Bowie's blue eyes glittered.

"But you are only three," he said. "Where is Urrea?"

"We lost him an' we don't know how it happened. We know that he's gone, an' that's all."

Bowie took them to Mr. Austin's tent, where they told to him, Houston, Fannin and the others all that they had seen in San Antonio. In view of the fact, now clearly proved, that Cos was fortifying night and day, Bowie and all the more ardent spirits urged a prompt attack, but Mr. Austin, essentially a man of peace, hung back. He thought their force too small. He was confirmed, too, in the belief of his own unfitness to be a leader in war.

"General," he said, turning to Houston, "you must take the command here. It would be impossible to find one better suited to the place."

But Houston shook his head. He would not agree to it. Able and ambitious, he refused, nevertheless. Perhaps he did not yet understand the full fighting power of the Texans, and he feared to be identified with failure, in case they made the assault upon San Antonio.

When Ned and his comrades withdrew from the tent they went to one of the breakfast fires, where they ate broiled strips of buffalo and deer, and drank coffee. Then Ned rolled in his blankets, and slept under an oak tree. When he awoke about noon he sprang to his feet with a cry of joy and surprise. Urrea was standing beside him, somewhat pale, and with his left hand in a sling, but the young Mexican himself, nevertheless. Ned seized his right hand and gave it a powerful grip.

"We thought you as good as dead, Don Francisco," he said. "We were sure that you had been taken by Cos."

"I thought both things myself for a few wild moments," said Urrea, smiling. "When we rushed from the patio one of the bullets grazed me, but in my excitement as we passed the gate I ran down the alley toward the street, instead of turning in toward the barn, as I have since learned from Mr. White that you did. My wrist was grazed by one of the bullets, fired from the piazza, but fortunately I had the presence of mind to wrap it in the serape that I wore.

"When I reached the street there was much excitement and many soldiers running about, but being a Mexican it was easy for me to pass unsuspected in the crowd. I reached the home of a relative, at heart a sympathizer with Texas and liberty, where my wound was bound up, and where I lay hidden until morning, when I was smuggled out of the town. Then I made my way among the oaks and pecans, until I came here to our camp on the Salado. I had inquired for you during the night, and, not hearing any news of your capture, I was sure that you were in hiding as I was, and when I came here my best hopes were confirmed by the news of your complete escape. Mr. White has already given me all the details. We have been very lucky indeed, and we should be thankful."

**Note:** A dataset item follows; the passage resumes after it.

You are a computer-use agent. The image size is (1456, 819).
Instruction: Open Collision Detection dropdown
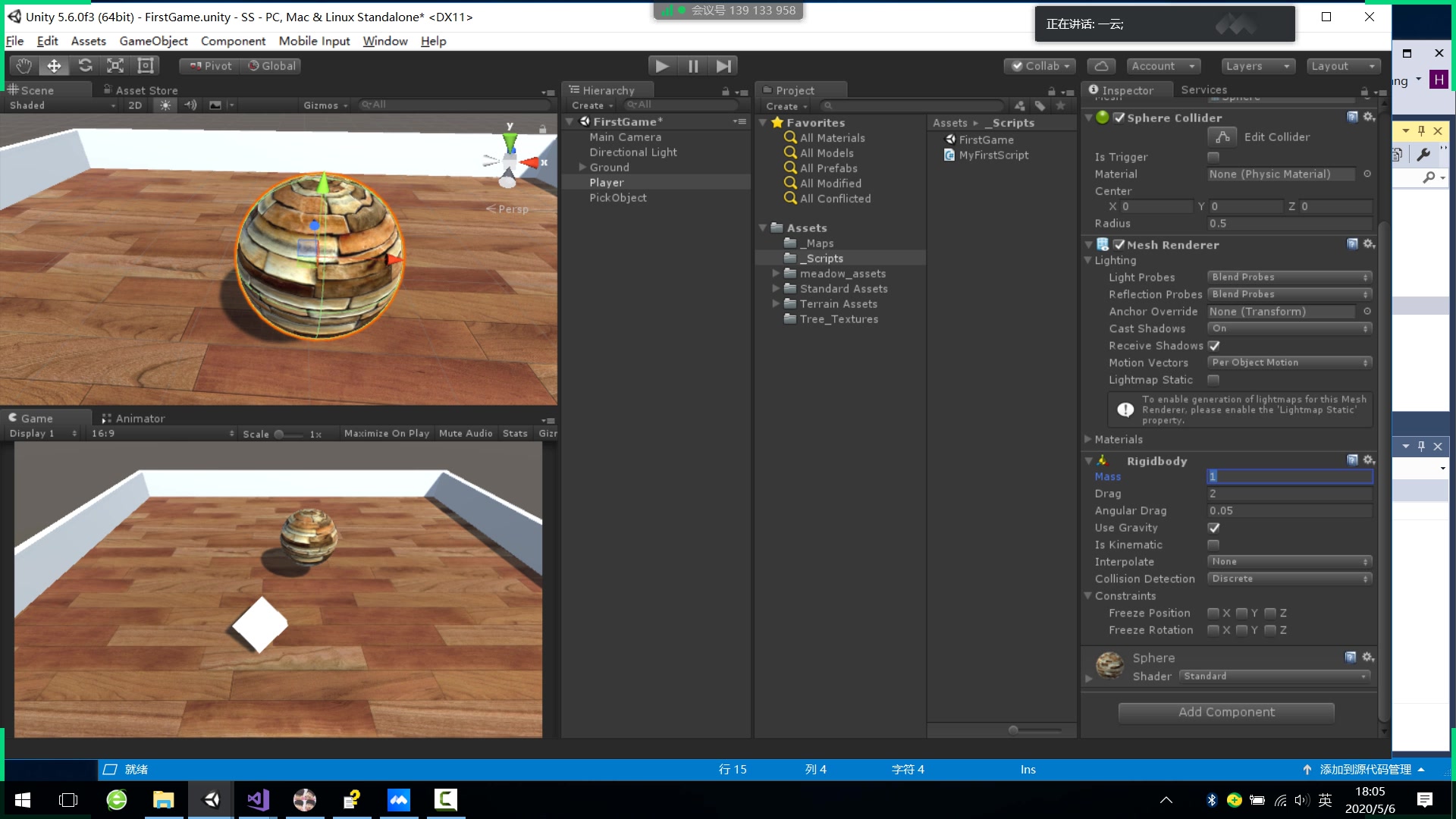(1289, 579)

"We are! We truly are!" exclaimed Ned, grasping his hand again.

The news brought by Ned and his comrades was so important that the Texans could not be restrained. A few mornings later Bowie called upon the boy, Obed and the Ring Tailed Panther for a new service.

"Mr. Austin has told me to take a strong party," he said, "and scout up to the very suburbs of San Antonio, because we are going to choose a new and closer position. There are to be ninety of us, including you three, 'Deaf' Smith and Henry Karnes, and we are to retire if the Mexicans undertake an attack upon us, that is, if we have time--you understand, if we have time."

Ned saw Bowie's big eyes glitter, and he understood. The party, the envy of all the others, rode out of the camp in the absence of Urrea. Bowie had not asked him, as he did not seem to fancy the young Mexican, but Ned put it down to racial prejudice. Urrea had not been visible when they started, but Ned thought chagrin at being ignored was the cause of it. Fannin also went along, associated with Bowie in the leadership, but Bowie was the animating spirit. They rode directly toward San Antonio, and, as the distance was very short, they soon saw Mexican sentinels on horseback, some carrying lances and some with rifles or muskets. They would withdraw gradually at the appearance of the Texans, keeping just out of gunshot, but always watching these dangerous horsemen whom they had learned to fear. The Texans were near enough to see from some points the buildings of the town, and the veins of the Ring Tailed Panther swelled with ambition.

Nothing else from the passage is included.